問題文.
以下の抜粋テキストで、神戸カナが口にした言葉として「」で引用されているものを、出てくる順にすべて書き出せ。

抜粋テキスト.
劇中で撮影中の映画内の台詞として繰り返し語られる集団での独白には彼が死の直前にSNSに書き残した文章が所々引用されている。
主演にして演出の神戸カナが演じたセイラという役は、名前も性別も変わっているが、明らかに「D」をモデルにしている。

私は神戸カナをピカピカ芝居塾の卒業公演で観ていい役者だなと思った。話しかける機会の全くないまま1年以上たったある日、当時企画していた長編映画の脚本を書くため週末ごとに通っていた塩尻市の市民会館えんぱーくで、偶然図書館の一部を使って演劇をやっていたHOMEを見て、そこの神戸カナに痺れて、僕の映画出てくださいと電撃的に申し込んだ。
その時考えていた長編は流れたが、変わって作った中編映画「チクタクレス」で彼女を主役に起用した。

前置きが長くなったが、その「チクタクレス」撮影前の神戸カナとの初めての顔合わせの時に「D」の話が出た。
えんぱーくでの電撃的な申し込み以来、メール等を除いてきちんと話をするのは初めてだった。この映画でぜひ主演をと頼んだが、彼女は二つ返事で「良いですよ」といった。あまりに躊躇ない返答だったので逆に不安になり、いくつか確認のための質問をした。
「映画の中でお風呂に入るシーンあるけどいい?」
「(即答で)いいですよ」
「映画の中でキスシーンあるけどできる?」
ここで一瞬の躊躇いの後に彼女は言った
「D以外なら大丈夫です」

多分、よくよく考えればDよりよっぽどキスしたくない相手はいっぱいいたに決まってるのだが、彼女は反射的にDを拒絶したのである。ある意味彼女のDへの強い感情を示していた。

データ一覧.
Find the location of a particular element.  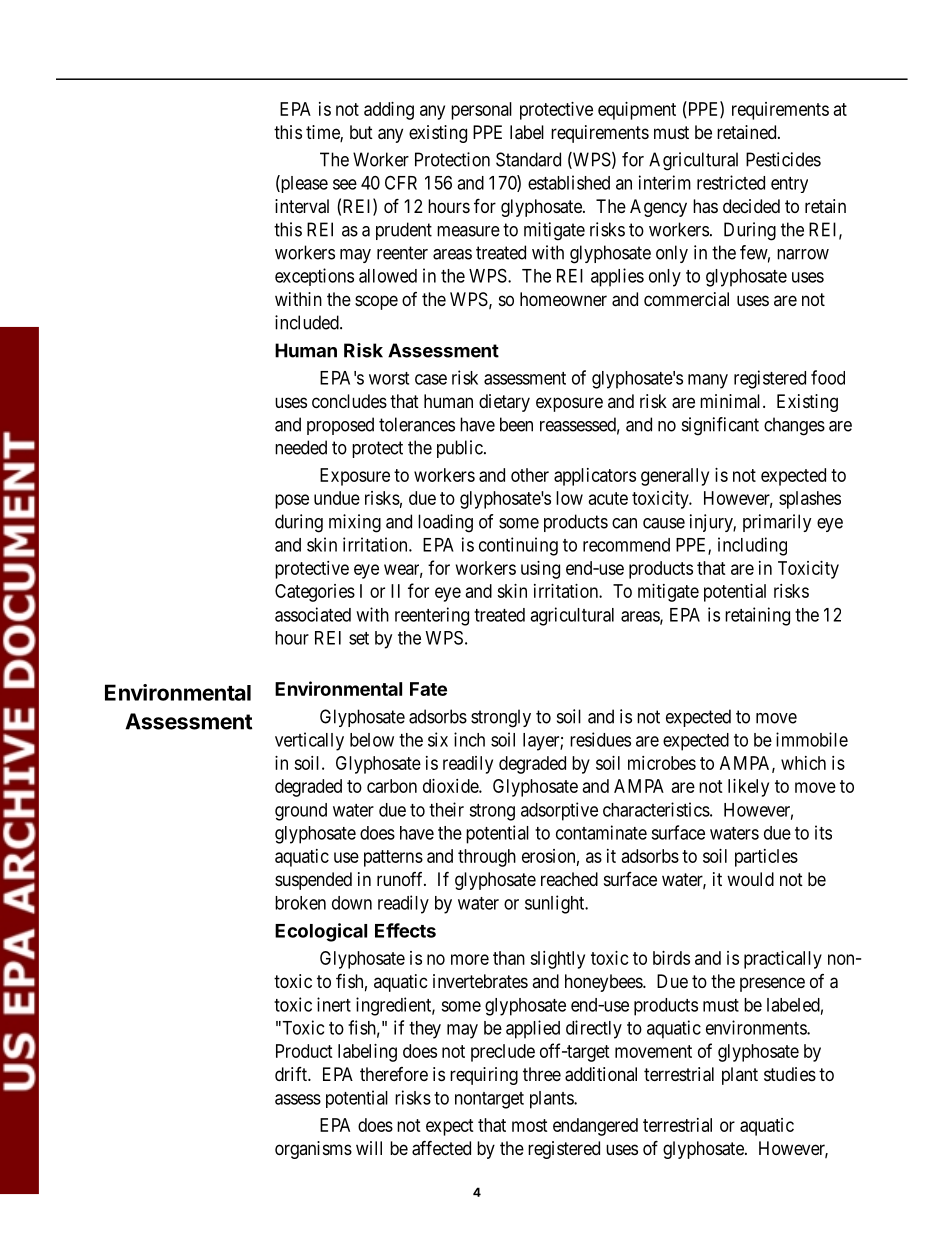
---
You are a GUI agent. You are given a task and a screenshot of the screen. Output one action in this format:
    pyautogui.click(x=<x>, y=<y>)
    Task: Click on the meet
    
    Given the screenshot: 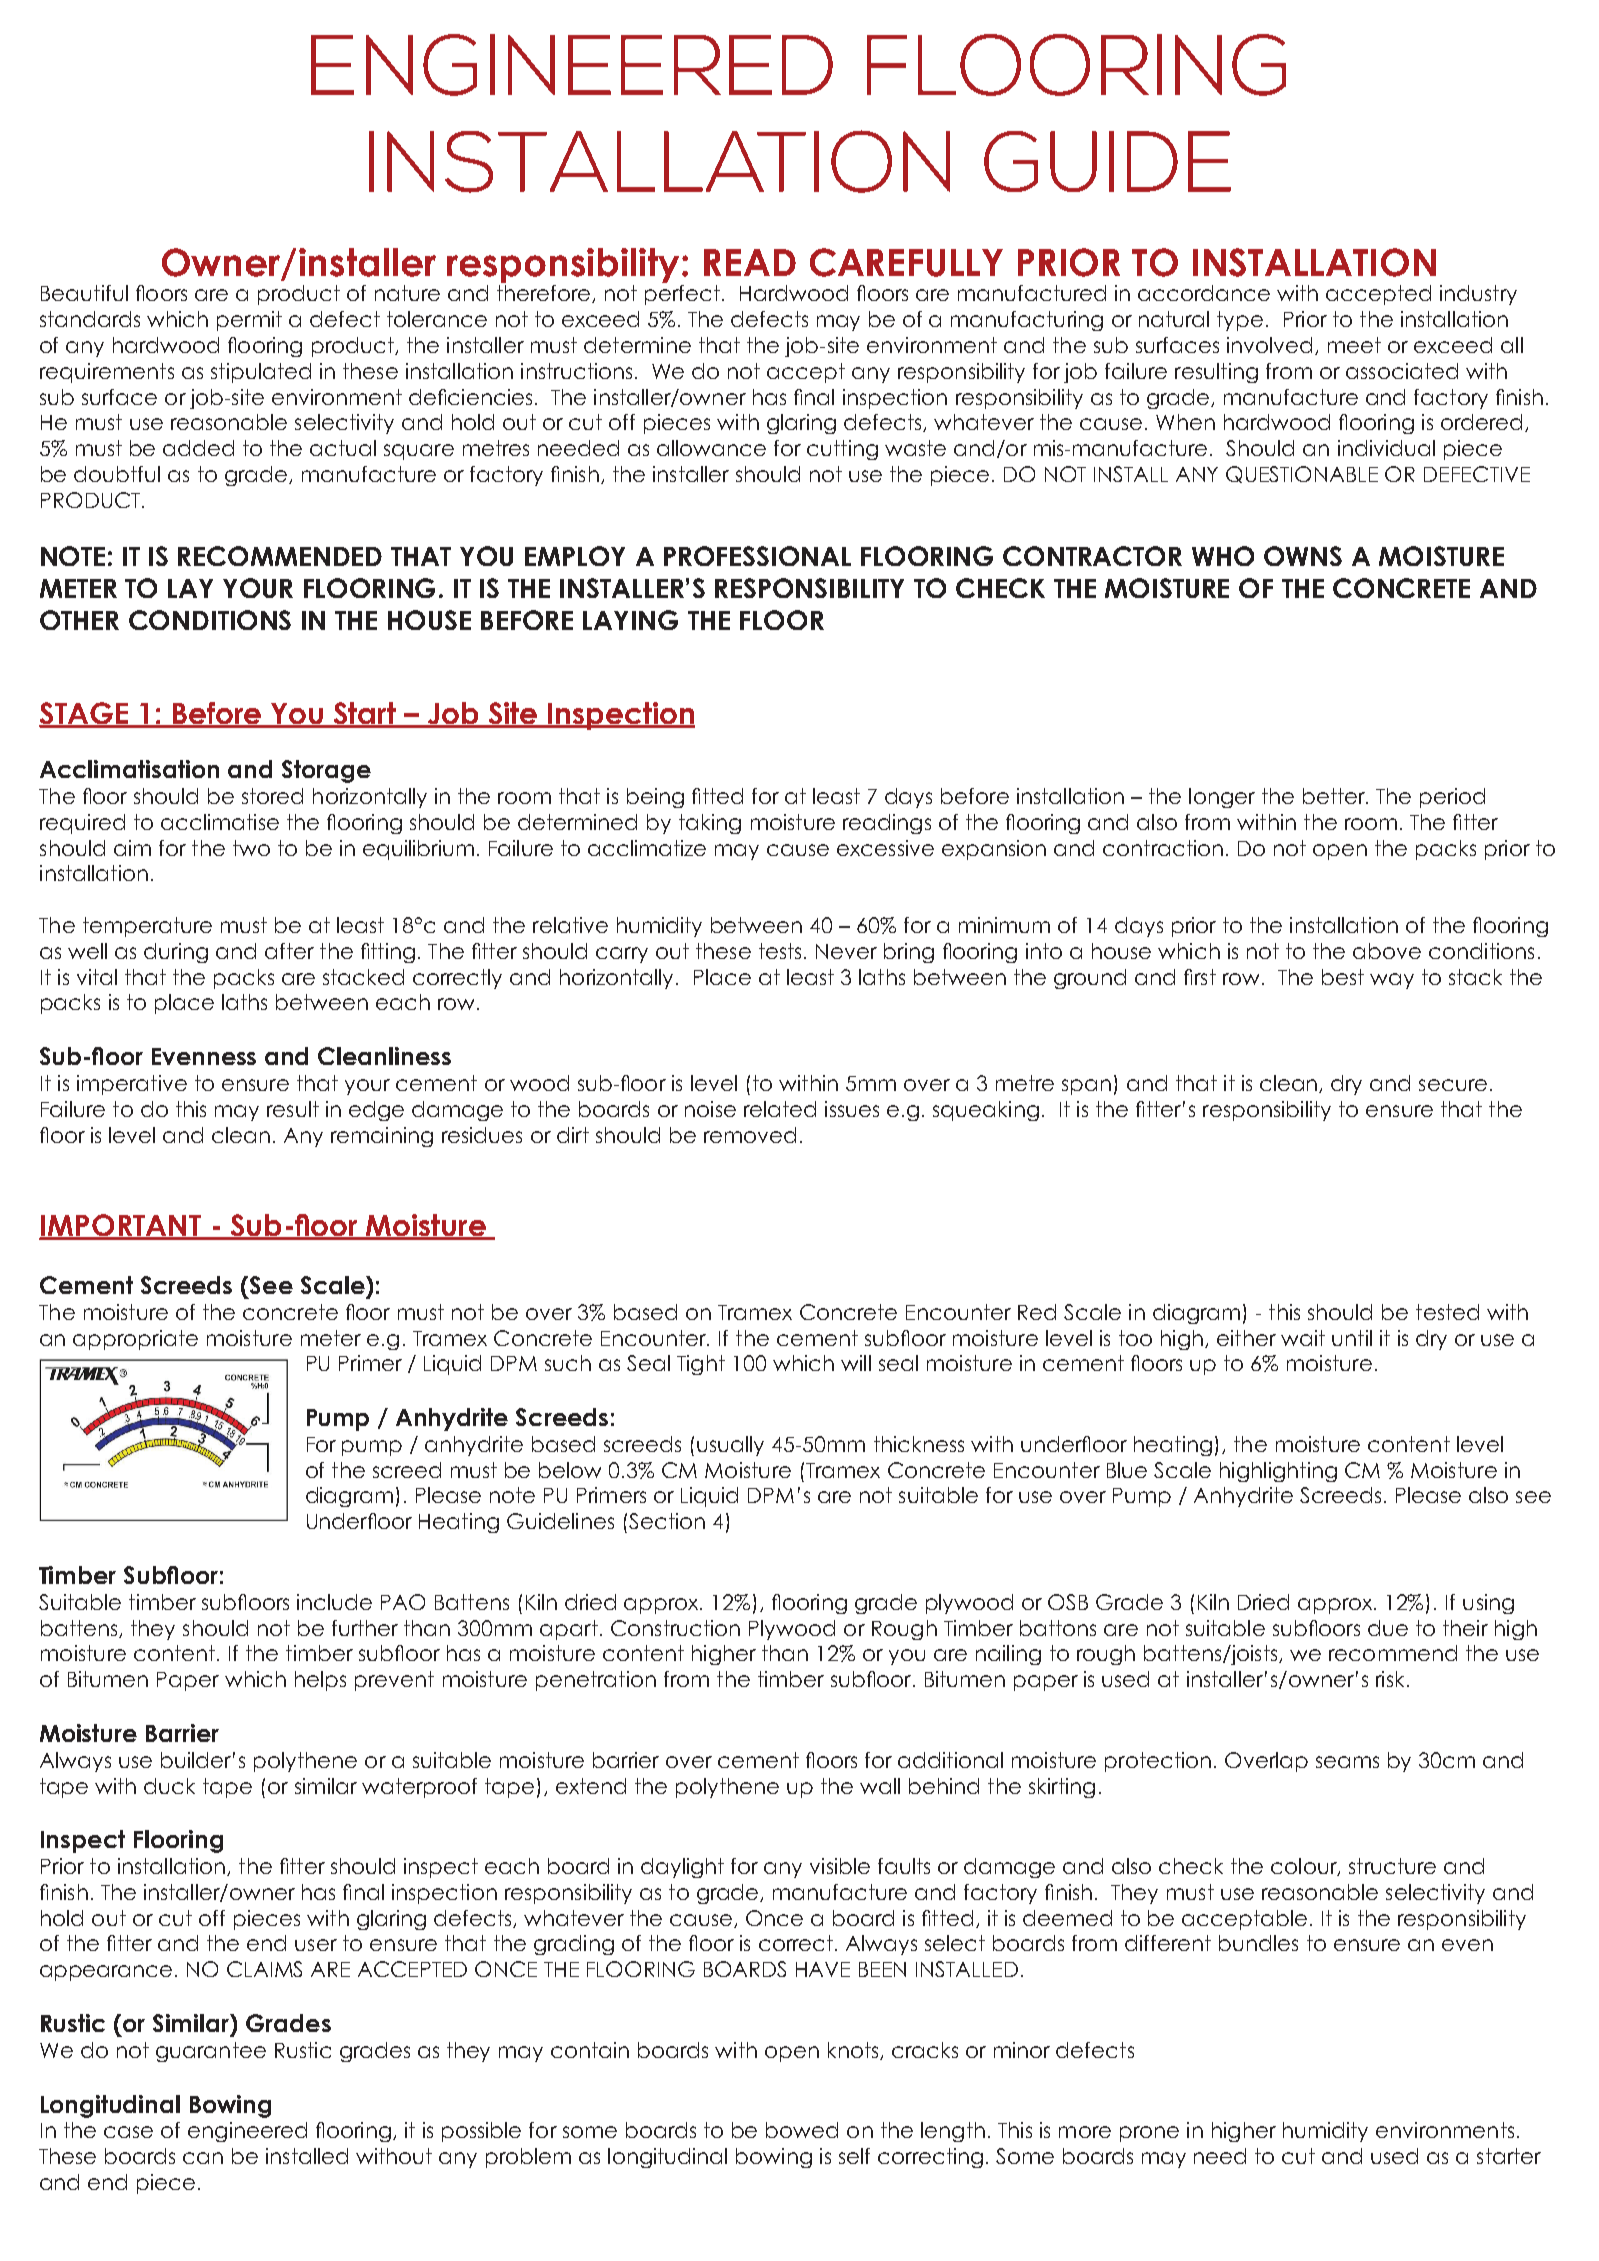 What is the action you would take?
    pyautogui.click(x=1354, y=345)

解答.
1. 良いですよ
2. いいですよ
3. D以外なら大丈夫です